# Records shown:
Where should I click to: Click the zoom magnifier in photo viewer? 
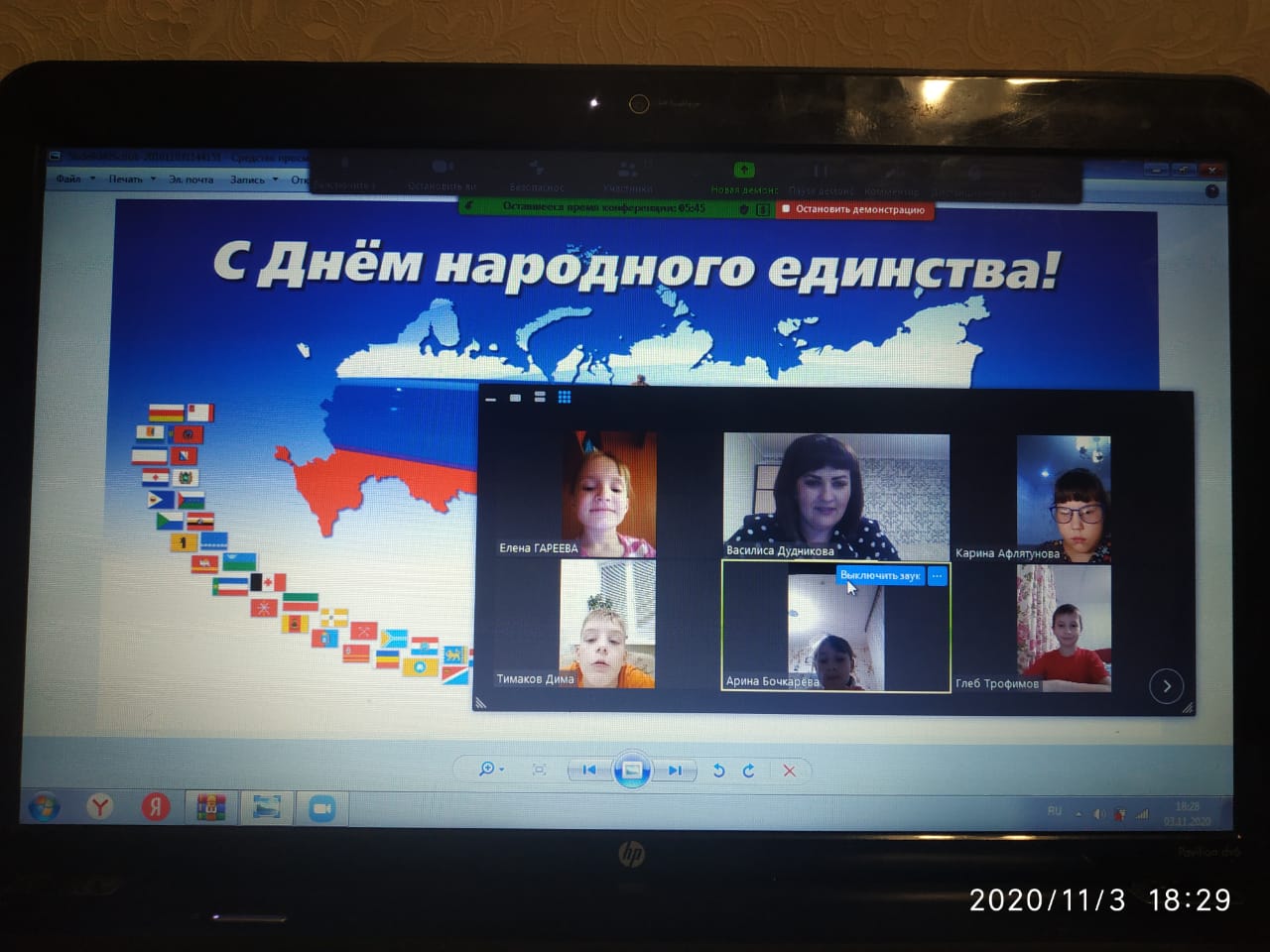click(487, 769)
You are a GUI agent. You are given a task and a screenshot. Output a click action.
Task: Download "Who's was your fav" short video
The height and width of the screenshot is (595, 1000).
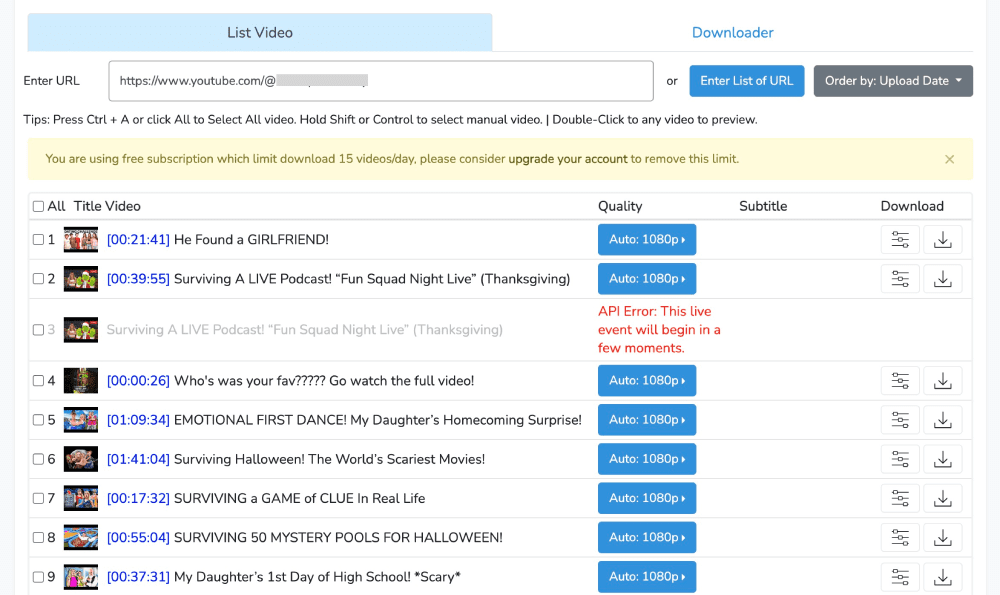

# Exercise directions:
Return every record exactly. Pictures stay out.

# Response:
Where should I click to: Click the zoom magnifier in photo viewer? 
click(487, 769)
You are a GUI agent. You are given a task and a screenshot. Output a click action.
Task: Download "Who's was your fav" short video
The height and width of the screenshot is (595, 1000).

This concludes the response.